* **PROBLEM STATEMENT**
From the records below, take each line where the string "icon" shows up and copy it.

Stored data entries:

[Start of section]

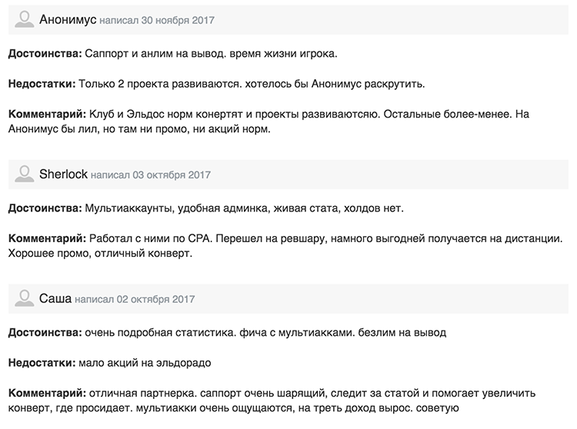Image resolution: width=577 pixels, height=429 pixels.
Task: Open the Анонимус author name
Action: click(68, 20)
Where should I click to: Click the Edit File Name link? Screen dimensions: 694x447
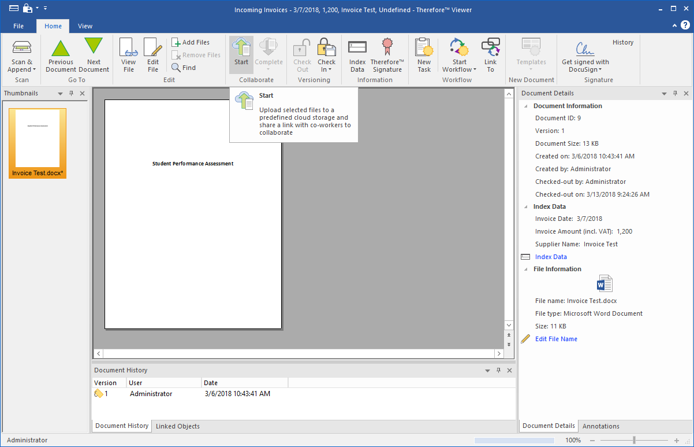coord(556,339)
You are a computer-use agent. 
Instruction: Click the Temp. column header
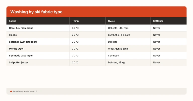(x=76, y=21)
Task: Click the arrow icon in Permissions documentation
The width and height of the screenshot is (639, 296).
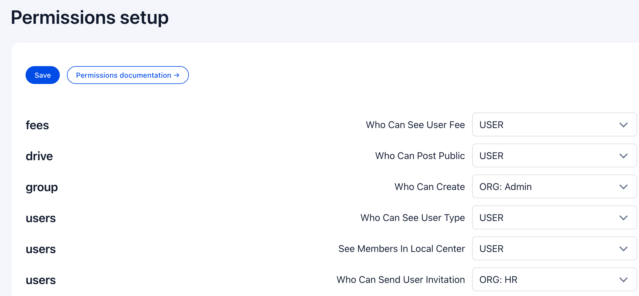Action: pos(177,75)
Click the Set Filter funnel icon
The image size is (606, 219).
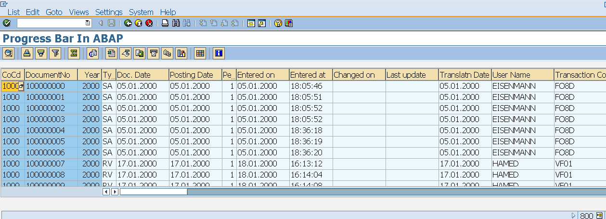(56, 54)
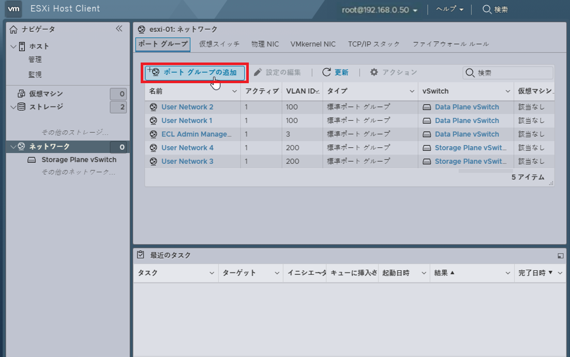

[End of section]

* **RESULT**
Task: Click the arrow icon in Permissions documentation
Click the Set Filter funnel icon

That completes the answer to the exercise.